The Price of Success

West Ham Opinion

The Boleyn Ground has been the home of our club, West Ham United for over 100 years, 108 to be precise. Not only is it our physical home but more significantly, our spiritual home too. Together with the fans, it is the DNA of our great club.

West Ham has always been a family club. The hardened fans did not become supporters through choice; it was a heritage, a birthright, part of the family lineage. Fathers cannot wait to buy their sons and nowadays daughters their first set of colours – the claret and blue heraldry – whether this is a bib, baby grow or full kit.

All fans remember their first game at the Boleyn Ground, a treasured memory that will stay with them for the rest of their life. Even more memorable will be their first game under floodlights. Evening games at the Boleyn are something extra special; there is a magical feel to the ground. This experience is then enhanced by the crowd striking up a chorus of I’m Forever Blowing Bubbles as the team runs onto the pitch. There is not a ground anywhere in the country that can match this atmosphere.

With the move to the Olympic Stadium looking evermore likely, will we lose some or all of the aforementioned? It would be a sad loss if we did; traditions built over generations and passed down from father to son, swept away in an instant.

From a commercial aspect, the move across the borough makes sense. The increased capacity and the opportunity to encourage “A” list corporate sponsorship and corporate hospitality will generate untold revenue, the like of which the club can only dream of at present.

Transport links to and from the Olympic Stadium are far better than the current links to Upton Park. The current tube link relies heavily on the District Line being in working order on match days, which as we all know has had its fair share of problems in recent years. Road links and parking in the area are poor. The tube links at the Olympic Stadium are excellent. There is direct access to British Rail, the Central Line, the Jubilee line and the Docklands Light Railway.

The catering facilities are far better in and around the Olympic Stadium. The Olympic Park and Westfield Stratford City will offer added attractions to enhance the match day experience. These new facilities will attract visitors some of which could well incorporate taking in a match as part of their east London experience.

No one can question the commitment of Messrs Gold and Sullivan to West Ham. It is clear that both are supporters as well as being major shareholders. However, it must not be forgotten they are businessmen first and supporters second, they have both invested a substantial amount of their own money into the club. As is the way with all businessmen, at some stage they will need to realise their investment. Once the move to the Olympic Stadium takes place and possibly a couple of years down the line when the dust has settled, this will be the perfect time for them to push the button on their exit strategy.

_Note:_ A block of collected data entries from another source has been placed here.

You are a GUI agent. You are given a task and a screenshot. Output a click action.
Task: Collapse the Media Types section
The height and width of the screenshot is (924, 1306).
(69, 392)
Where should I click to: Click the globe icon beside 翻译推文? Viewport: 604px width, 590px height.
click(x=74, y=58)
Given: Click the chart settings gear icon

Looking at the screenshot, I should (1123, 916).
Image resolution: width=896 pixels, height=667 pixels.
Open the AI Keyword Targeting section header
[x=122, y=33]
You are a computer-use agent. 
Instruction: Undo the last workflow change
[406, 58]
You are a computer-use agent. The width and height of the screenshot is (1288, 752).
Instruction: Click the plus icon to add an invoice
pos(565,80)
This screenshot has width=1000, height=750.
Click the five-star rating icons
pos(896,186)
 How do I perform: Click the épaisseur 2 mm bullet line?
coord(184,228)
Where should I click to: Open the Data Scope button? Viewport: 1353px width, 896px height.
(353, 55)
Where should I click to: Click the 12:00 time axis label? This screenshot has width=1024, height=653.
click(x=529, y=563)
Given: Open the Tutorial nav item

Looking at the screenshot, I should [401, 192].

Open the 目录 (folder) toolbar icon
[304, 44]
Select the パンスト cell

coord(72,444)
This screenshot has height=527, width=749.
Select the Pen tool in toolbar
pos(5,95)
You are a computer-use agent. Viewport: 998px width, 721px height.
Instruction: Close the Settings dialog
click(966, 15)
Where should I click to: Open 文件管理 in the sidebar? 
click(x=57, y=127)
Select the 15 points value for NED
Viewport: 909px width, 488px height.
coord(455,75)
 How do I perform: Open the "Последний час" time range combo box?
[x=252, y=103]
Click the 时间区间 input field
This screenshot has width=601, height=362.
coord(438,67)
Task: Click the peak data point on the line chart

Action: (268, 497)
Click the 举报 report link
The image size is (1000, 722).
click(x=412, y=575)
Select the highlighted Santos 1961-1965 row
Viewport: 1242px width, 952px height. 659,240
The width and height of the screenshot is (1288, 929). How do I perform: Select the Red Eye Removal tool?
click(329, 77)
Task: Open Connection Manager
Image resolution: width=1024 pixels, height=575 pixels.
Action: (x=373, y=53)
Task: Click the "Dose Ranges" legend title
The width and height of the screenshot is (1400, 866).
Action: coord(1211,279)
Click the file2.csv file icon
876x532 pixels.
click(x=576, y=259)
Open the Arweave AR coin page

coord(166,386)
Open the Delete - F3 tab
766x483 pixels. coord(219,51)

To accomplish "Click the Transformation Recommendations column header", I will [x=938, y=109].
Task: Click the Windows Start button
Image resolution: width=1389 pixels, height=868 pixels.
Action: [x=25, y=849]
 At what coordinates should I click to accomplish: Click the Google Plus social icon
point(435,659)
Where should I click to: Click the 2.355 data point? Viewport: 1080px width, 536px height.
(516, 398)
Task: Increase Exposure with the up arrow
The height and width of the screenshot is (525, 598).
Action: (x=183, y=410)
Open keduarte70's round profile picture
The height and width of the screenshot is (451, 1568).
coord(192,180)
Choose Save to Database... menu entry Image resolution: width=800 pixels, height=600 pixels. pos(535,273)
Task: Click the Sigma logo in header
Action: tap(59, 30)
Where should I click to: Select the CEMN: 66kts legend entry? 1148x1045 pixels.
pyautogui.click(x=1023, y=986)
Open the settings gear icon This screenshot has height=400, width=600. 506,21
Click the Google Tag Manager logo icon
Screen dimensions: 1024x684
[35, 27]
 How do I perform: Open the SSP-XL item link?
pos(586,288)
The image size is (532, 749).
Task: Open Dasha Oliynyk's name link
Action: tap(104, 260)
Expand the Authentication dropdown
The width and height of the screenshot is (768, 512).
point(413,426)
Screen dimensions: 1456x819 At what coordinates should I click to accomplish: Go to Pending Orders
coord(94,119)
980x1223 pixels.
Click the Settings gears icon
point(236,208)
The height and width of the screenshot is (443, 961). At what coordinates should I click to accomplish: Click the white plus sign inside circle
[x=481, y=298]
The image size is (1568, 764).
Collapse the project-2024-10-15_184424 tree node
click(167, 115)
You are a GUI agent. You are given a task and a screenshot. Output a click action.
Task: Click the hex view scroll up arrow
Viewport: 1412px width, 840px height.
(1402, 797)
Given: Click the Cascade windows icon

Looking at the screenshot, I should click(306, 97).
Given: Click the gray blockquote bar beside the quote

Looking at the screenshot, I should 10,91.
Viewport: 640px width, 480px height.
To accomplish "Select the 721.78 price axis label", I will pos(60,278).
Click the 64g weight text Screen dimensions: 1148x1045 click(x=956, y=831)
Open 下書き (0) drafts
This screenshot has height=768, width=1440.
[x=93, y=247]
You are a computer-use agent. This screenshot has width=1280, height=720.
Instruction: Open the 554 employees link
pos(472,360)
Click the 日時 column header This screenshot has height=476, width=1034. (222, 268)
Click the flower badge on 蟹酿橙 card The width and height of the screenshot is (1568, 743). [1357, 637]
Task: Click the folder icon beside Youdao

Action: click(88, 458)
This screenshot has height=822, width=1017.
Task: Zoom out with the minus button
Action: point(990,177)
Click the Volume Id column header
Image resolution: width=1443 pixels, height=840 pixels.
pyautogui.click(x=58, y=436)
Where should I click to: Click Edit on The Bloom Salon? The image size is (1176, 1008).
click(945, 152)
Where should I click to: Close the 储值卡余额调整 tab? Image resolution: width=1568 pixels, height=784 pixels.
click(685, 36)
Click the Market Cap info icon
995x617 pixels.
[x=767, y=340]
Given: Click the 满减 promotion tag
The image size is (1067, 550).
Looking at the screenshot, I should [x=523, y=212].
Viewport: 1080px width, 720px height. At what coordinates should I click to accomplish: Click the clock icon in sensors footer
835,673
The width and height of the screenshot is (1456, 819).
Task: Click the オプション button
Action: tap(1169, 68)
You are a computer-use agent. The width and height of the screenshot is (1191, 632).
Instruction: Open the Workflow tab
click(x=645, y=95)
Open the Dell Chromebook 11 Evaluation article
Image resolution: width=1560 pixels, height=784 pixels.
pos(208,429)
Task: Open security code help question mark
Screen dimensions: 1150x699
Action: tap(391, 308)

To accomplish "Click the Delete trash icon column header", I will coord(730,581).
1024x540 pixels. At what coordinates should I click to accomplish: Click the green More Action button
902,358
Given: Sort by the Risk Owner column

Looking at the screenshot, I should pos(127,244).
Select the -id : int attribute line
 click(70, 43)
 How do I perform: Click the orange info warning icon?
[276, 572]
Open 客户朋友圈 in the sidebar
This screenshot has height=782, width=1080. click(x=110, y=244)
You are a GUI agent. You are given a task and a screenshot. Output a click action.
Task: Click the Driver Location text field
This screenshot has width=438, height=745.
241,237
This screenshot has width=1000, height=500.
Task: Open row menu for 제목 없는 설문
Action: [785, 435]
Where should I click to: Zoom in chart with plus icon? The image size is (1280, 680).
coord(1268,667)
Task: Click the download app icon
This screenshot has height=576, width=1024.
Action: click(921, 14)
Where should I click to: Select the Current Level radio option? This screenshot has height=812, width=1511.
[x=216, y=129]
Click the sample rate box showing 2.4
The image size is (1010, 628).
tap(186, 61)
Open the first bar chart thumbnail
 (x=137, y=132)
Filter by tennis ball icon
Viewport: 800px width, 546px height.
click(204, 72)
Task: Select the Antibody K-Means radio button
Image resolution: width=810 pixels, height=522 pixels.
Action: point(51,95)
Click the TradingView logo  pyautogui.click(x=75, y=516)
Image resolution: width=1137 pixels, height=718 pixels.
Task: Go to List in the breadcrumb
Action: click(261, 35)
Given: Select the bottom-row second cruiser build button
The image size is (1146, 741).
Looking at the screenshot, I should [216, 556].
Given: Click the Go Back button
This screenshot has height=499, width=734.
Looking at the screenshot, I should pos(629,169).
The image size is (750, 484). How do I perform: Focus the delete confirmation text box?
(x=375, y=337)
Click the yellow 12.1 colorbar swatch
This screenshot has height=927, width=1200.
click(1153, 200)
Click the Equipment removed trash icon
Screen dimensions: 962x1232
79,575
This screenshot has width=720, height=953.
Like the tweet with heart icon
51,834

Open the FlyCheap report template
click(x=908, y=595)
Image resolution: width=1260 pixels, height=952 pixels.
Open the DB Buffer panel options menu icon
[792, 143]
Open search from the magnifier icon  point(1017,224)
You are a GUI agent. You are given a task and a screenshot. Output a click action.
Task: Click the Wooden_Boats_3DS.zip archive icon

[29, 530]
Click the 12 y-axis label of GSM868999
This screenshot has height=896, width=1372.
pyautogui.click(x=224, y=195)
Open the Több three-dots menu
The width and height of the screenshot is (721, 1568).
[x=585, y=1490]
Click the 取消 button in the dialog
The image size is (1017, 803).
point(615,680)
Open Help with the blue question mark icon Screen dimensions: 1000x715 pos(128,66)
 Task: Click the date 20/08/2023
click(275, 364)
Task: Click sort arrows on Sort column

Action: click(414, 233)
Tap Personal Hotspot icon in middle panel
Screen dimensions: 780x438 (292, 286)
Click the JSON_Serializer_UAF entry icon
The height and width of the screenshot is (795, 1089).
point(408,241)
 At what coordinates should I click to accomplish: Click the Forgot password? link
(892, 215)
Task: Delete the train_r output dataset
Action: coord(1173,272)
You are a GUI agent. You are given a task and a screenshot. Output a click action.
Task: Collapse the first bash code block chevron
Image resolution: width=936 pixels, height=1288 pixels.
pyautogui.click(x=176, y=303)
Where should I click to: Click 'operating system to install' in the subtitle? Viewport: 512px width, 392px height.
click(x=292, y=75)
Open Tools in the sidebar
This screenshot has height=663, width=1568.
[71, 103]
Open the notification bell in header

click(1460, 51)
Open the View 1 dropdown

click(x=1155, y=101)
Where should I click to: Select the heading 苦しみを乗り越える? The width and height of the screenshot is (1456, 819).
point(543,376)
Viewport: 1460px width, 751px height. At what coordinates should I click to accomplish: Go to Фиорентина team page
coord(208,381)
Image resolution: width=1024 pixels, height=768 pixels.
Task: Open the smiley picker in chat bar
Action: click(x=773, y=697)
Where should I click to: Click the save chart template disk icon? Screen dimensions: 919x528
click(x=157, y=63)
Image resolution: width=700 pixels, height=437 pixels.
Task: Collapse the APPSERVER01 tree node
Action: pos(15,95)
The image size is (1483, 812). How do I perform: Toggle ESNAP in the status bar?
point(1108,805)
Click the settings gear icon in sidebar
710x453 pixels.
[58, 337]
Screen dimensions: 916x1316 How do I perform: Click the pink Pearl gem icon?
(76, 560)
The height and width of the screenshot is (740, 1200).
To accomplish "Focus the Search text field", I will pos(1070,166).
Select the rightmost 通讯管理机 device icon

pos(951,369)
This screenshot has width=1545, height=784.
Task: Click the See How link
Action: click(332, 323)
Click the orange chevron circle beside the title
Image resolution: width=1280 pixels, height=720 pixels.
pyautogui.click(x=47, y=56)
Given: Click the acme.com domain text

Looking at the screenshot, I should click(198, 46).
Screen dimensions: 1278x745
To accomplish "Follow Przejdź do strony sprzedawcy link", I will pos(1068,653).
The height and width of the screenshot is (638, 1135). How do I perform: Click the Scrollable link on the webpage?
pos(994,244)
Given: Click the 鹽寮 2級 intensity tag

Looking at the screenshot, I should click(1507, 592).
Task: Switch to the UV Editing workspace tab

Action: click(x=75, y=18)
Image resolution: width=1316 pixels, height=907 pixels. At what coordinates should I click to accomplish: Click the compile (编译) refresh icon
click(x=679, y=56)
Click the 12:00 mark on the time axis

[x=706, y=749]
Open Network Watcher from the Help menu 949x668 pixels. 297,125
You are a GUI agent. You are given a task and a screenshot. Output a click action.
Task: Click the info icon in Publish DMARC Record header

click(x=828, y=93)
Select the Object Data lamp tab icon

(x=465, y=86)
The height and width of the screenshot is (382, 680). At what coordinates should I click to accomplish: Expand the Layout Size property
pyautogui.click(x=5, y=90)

When the time comes for Messrs Gold and Sullivan to sell and provided West Ham retain their Premier League status, they will light the touch-paper ready for the next Russian oligarch or rich Middle Eastern Sheikh to buy the club. If or when this happens, then Messrs Gold and Sullivan will realise their dream, not only their investment but will the fans realise their dreams.

Sometimes, you have to be careful what you wish for. If we move to the Olympic Stadium, if Messrs Gold and Sullivan sell their stakes in the club, if the club is taken over by a rich oligarch or sheikh, will the club still have the same values?  West Ham are in danger of their DNA being contaminated by corporate sponsorship and corporate supporters in the way Manchester United, Arsenal and Chelsea have seen their DNA contaminated.

Are the fans prepared to trade our heritage, our family values, our DNA for the trappings of money and success?